What I really mean is that I was at a bit of loose end, didn’t want to go too far from home, and decided to have a nosey along the paths nearby that I’d not tramped before.  So, after a quick route plan and making sure I had my gps, wetproof and water, off I went.

I’m allowed anywhere, but I stick to the public right of way
It quickly became an odd walk.  I’d started by strolling up the hill to get to the old Richmond Racecourse, now used as gallops.  The whole area is permissive land and everybody walks everywhere.  Trying to follow my route using the right of way was a bit of guesswork.    It seemed a bit silly as I sort of crossed the racecourse and back.  But as I said, this was a journey of discovery.  I think I might like to go up there in the morning to see the horses training.

I’m allowed here, but I feel like I shouldn’t be. 
Once I’d found the right exit off the racecourse. I crossed the road and was suddenly on Richmond Golf Course.  With golfers and everything.  I knew I could be there, the little yellow arrows said so.  But I felt out of place in my muddy boots.  I walked between greens feeling very conspicuous until I got a point where I just didn’t understand what the little yellow arrow, the map and the gps were telling me?
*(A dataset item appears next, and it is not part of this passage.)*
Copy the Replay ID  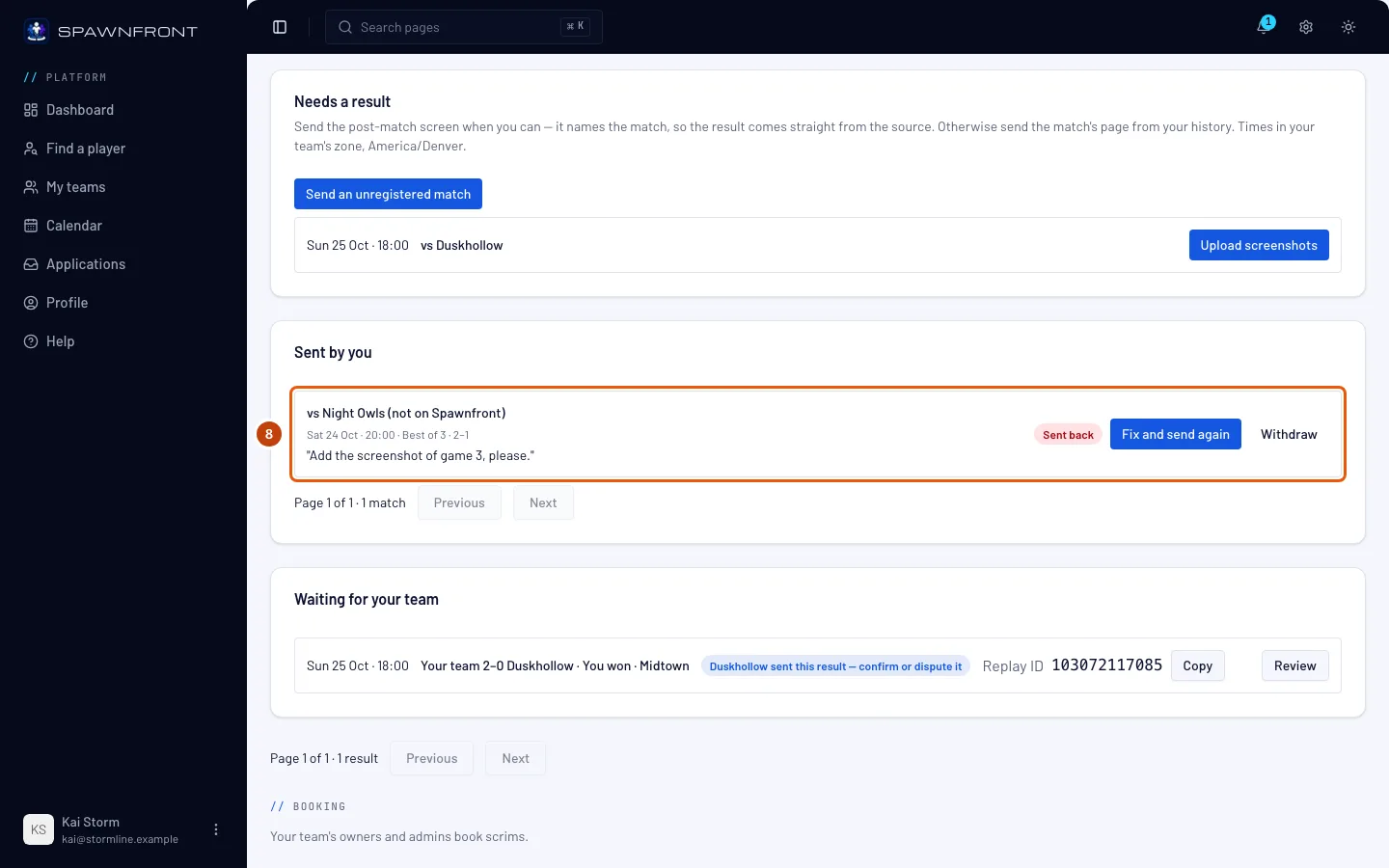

Feeling like every golfer was watching and ready to thwack a little white missile at me, I turned left and took a few tentative steps onto the beautifully mowed grass of the green.  Ahhhh!  The path went immediately right, then across a different green, to a kissing gate and off the golf course.  Phew!

Ooops.  I’m not allowed here.
Back in my comfort zone I walked a well trodden path around the field of sprouts, which smelt very sprouty, and weirdly, quite nice.  Still on the path, I walked through a gap in the fence into a lovely little wood until I reached a rough tractor track, which I followed.  I kept following it until I got to a gate, which, when I got on the other side, had a big sign that said.  “No Public Right of Way”.   Ooooer.   (If I’d have planned my route or not got lost, I might have done that on purpose, thinking no-one would mind.  But of course, I didn’t…….. I took a wrong turn) 

I am allowed here, but someone’s taken all the signs away?
Moving on quickly, I crossed the road.  Checking GPS and map, I knew I was on the right track, and that this time it was a public bridleway.  There was one little marker that said as much at the beginning.  As I walked on for about a mile, through several gates, alongside fields and very well maintained and manicured estates, there wasn’t a single indication that I was on a right of way.  I got to the end of the section, where I saw a woman and two teenage girls heading for the farmhouse.  I sort of felt like it was the farmer’s wife, and that she was explaining to her daughters yes, I was allowed to be on their land.

It finally feels right.
I reached Skeeby, turned right, up the road a little way and then took a bridleway to Easby  Abbey.  I have to say, this was the best part of my walk.  I met a couple of donkeys, walked past St Trinian’s, (sadly it was a farm, not the school), and admired Easby Abbey, a few highland cattle, the River Swale and the waterfall before reaching home. 

I discovered………
8 miles of paths in lovely sunshine. I discovered I don’t want to do the first part of that walk again, but it is really lovely between Skeeby and Easby.  Maybe, when I’m wondering again, I’ll wander that way instead.   Oh, and I think I've got the hang of the gps too.  Cool eh?


  1. A good day out, then!

    Sometimes it's good to just "follow your nose" and see where you end up, or try something or somewhere new.

    I think we'll be doing a bit more of this sort of thing in the coming weeks - more of which soon!

  2. Thanks Jules. Looking forward to reading all about it in ambles n rambles.

  3. It's a right chore living in Skeeby! Beautiful photos though.